HubSpot has long been known as a marketing automation platform, but the huge advances in their CRM tech over the years has catapulted them to an enterprise-grade CRM on the same level as Salesforce and Microsoft Dynamics.
Most important to note are three customizable properties that close the loop between sales and marketing:
- HubSpot Score (formerly Lead Score)
- Lead Status
- Lifecycle Stage
We’ll explore each of these features and how they can be used simultaneously to build a powerful report for marketing and sales teams. This report allows each team to nurture leads and opportunities strategically, prioritizing ideal leads over poor, and quality leads over quantity.

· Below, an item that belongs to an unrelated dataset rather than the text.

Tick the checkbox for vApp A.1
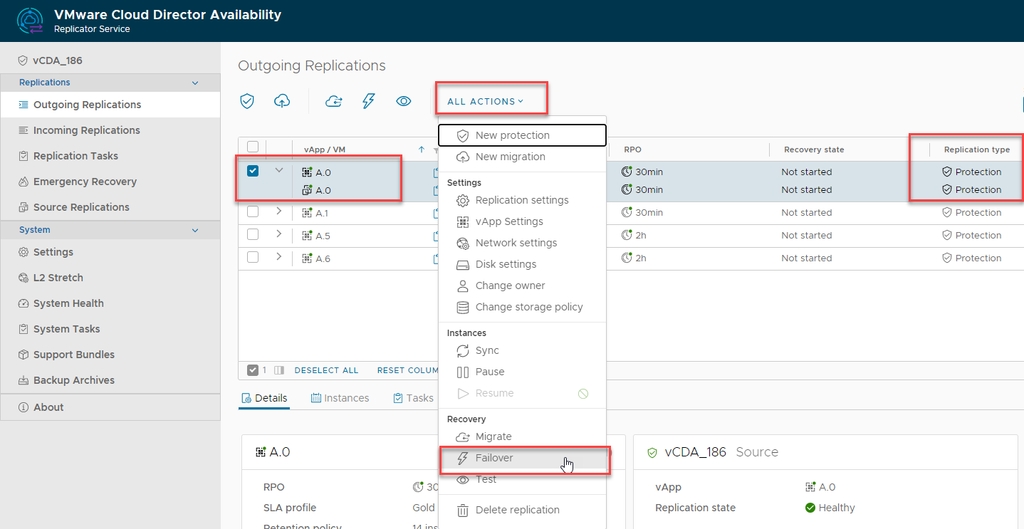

Lead scoring enables sales teams to prioritize business development activity by ranking prospects so that salespeople can focus their time and effort on the most viable candidates. This is an important component to any sales-driven business.
To aid lead scoring, HubSpot has a default property called HubSpot Score, which should be used by marketing teams to hand off sales-ready leads. It uses recency and frequency of contact engagement activities like website visits, email opens or clicks, and social media actions, among others.
HubSpot used to have a property called Predictive Lead Score, which was available only to Enterprise licenses. This has since been replaced by two new properties:
- Contact Priority: This breaks the contact database into four equal segments (25% each) based on their Likelihood to Close score.
- Likelihood to Close: This represents the percentage probability of a contact closing as a customer within the next 90 days based on standard contact properties and behavior.
I’ve not found either of these tools entirely helpful in my work (in the previous incarnation or the current state) because HubSpot doesn’t disclose how it calculates either of these properties or what metrics they use to do so, nor are we able to configure their settings. In addition, many companies’ sales cycles don’t fit into a precise 90-day period.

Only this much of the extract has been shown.